On 11 January 2022, the Regional Commissioner for Arusha, John Mongella, on behalf of the Government told leaders of the Maasai community in Loliondo that the Government is going to make tough decisions to remove the Maasai people from their 1,500 km2 area of village land any time in 2022, even if this will be painful to the Maasai. The Regional Commissioner held the meeting in Wasso town in Ngorongoro District headquarters with village and sub-village chairpersons, village and ward executive officers, and councilors.
Upon hearing about the land alienation plan, Maasai leaders refused to sign the list of participants of said meeting because they feared that it will be manipulated and claimed as their consent to relocate from their ancestral land. They also refused to accompany the Regional Commissioner and his entourage to visit the 1,500 km2 of disputed land.

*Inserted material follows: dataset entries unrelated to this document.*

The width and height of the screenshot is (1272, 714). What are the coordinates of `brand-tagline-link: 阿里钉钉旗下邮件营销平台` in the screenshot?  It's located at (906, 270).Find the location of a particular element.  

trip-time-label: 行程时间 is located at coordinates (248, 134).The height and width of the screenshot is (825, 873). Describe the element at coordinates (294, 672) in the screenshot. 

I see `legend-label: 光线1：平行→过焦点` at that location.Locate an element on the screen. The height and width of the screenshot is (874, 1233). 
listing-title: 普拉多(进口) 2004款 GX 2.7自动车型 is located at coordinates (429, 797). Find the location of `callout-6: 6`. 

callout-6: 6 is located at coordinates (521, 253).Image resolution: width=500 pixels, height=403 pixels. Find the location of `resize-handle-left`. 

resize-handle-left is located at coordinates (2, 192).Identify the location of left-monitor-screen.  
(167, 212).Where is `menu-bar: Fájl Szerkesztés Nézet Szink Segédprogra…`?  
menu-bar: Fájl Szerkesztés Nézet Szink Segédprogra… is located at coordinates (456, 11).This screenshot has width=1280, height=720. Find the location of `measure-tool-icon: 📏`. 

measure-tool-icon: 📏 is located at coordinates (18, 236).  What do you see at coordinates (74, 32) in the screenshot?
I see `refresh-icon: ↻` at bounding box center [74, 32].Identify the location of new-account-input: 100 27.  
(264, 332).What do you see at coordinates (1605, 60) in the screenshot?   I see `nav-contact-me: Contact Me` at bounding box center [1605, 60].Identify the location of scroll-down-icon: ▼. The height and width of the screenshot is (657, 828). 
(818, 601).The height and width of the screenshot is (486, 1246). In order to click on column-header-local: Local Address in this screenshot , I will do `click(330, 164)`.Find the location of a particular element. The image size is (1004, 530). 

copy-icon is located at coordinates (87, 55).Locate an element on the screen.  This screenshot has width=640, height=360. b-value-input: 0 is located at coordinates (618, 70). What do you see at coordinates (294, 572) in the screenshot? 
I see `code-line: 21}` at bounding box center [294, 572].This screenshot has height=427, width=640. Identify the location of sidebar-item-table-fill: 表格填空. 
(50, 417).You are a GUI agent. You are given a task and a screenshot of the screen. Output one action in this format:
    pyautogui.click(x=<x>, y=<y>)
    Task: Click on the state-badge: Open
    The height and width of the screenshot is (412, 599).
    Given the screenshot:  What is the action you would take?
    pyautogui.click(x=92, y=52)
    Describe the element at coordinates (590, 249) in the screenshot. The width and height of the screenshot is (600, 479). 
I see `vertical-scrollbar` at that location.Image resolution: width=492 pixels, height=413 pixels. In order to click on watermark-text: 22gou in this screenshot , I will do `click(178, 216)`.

The planned forceful eviction is a continuation of protracted attempts to clear the area to be leased to wildlife hunting firm Otterlo Business Corporation (OBC) owned by Dubai Royals.
If carried out, the outcome of the eviction will be the mass displacement of over 70,000 Maasai people and their more than 200,000 livestock. It should be stressed that Maasai pastoralists have legal recognition of this land and any attempts to evict them are unlawful, unjust and discriminatory under national law and the international human rights obligations and commitments of the Government of Tanzania. Furthermore, the Maasai have sustainably managed their landscape resulting in rich biodiversity, which will be undermined with the planned eviction.
The affected communities are therefore appealing to the Government of Tanzania to stop all eviction plans, fully protect their land and resource tenure security and to allow them to live in peace in their territory. They are also appealing to the international community to stand in solidarity with them and exert pressure on the Government of Tanzania to respect and protect their rights and dignity, instead of evicting them.